Please note that temporary tables must be wrapped inside a transaction.
bulk_creation = nil
ActiveRecord::Base.transaction do
create_temporary_page_permission_table
create_temporary_indexes
create_temporary_page_permissions
bulk_creation = PagePermission.import(new_permissions, validate: true)
end
handle_errors(bulk_creation.failed_instances) if bulk_creation.failed_instances.present?

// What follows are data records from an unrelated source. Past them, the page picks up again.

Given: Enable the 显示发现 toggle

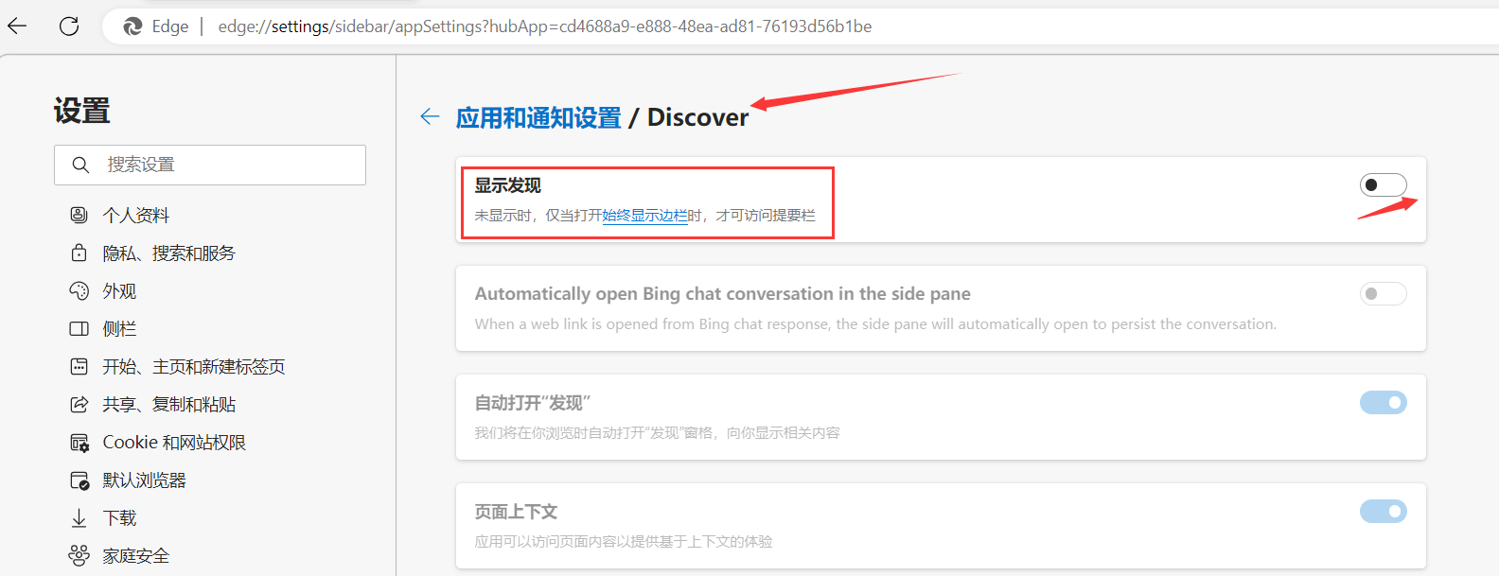Looking at the screenshot, I should pos(1383,184).
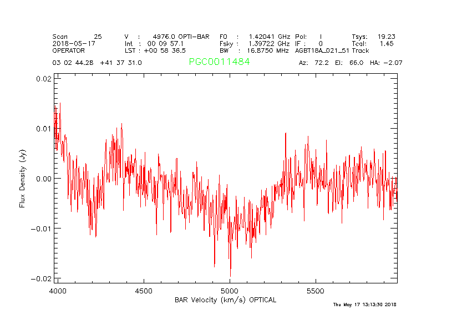
Task: Click the Tsys 19.23 reading
Action: click(373, 37)
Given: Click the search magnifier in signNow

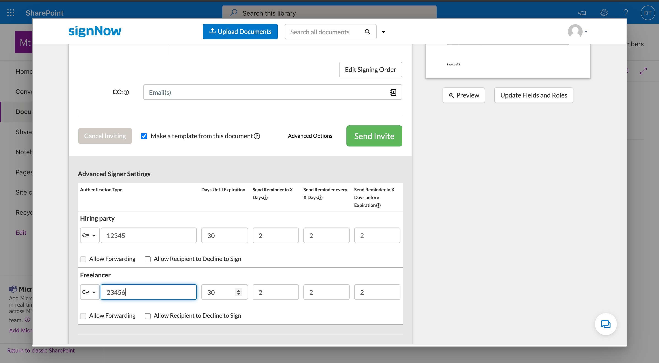Looking at the screenshot, I should (x=367, y=31).
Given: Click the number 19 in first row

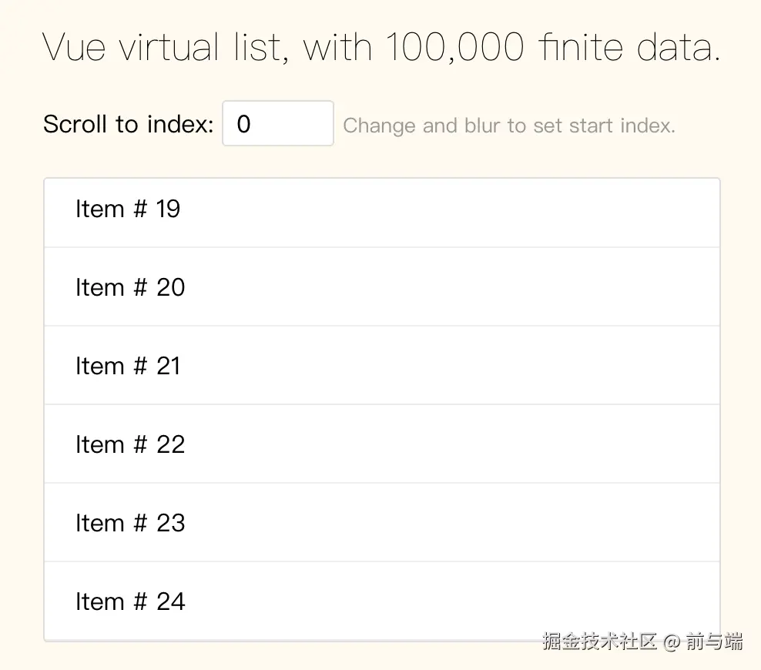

def create_temporary_page_permission_table
ActiveRecord::Base.connection.execute <<~SQL
CREATE TEMP TABLE temporary_page_permissions (
user_id BIG INTEGER NOT NULL,
page_id BIG INTEGER NOT NULL
)
SQL
end
def create_temporary_indexes
ActiveRecord::Base.connection.execute <<~SQL
CREATE INDEX index_temporary_page_permissions_on_user_id ON
temporary_page_permissions (user_id);
CREATE INDEX index_temporary_page_permissions_on_page_id ON
temporary_page_permissions (page_id);
SQL
end
def create_temporary_page_permissions
values = transform_params_to_values_string
ActiveRecord::Base.connection.execute <<~SQL
INSERT INTO temporary_page_permissions (user_id, page_id) VALUES #{values}
SQL
end
def transform_params_to_values_string
values = "".dup
page_permissions_params.each do |page_permission|
values.concat(
"(#{page_permission[:user_id]}, #{page_permission[:page_id]}), "
)
end
values.chomp(", ")
end
def new_permissions
sql = <<~SQL
SELECT temporary_page_permissions.user_id, temporary_page_permissions.page_id
FROM temporary_page_permissions
LEFT JOIN page_permissions ON temporary_page_permissions.user_id = page_permissions.user_id
AND temporary_page_permissions.page_id = page_permissions.page_id
WHERE page_permissions.user_id IS NULL AND page_permissions.page_id IS NULL
SQL
ActiveRecord::Base.connection.execute(sql).to_a
end
Performance results:
time: .033s
memory: 509k
With this solution, we’re executing: 2 INSERT statements, 1 SELECT statement so we
successfully get rid of the N+1 problems. There can be a bottleneck tho, the method
transform_params_to_values_string can cause some problems if the payload is too big.
Not too much concern for now at least, but is something we need to consider.
Results and conclusion
| Solution # | Time | Memory |
|---|---|---|
| 1 | 0.080s | 2.74mb |
| 2 | 0.036s | 509k |
| 3 | 0.042s | 652k |
| 4 | 0.033s | 509k |
The #4 has the best results and fulfill all goals
- Few iterations, transactions, and queries as possible
- Simplicity (kinda if you’re familiar with SQL)
- Efficient
- Existing records are not included in the
INSERTstatement to create the permissions - The user is notified which records can not be created (omitting the existing ones)
I’m really happy with this solution, I made it almost a year ago and is working fine. We still didn’t have to make changes there so the time would tell if this was the best solution or not.
This is one of my favorites problems because I needed to think differently, my solution was not too intuitive and I explore multiple approaches and end up with a creative one.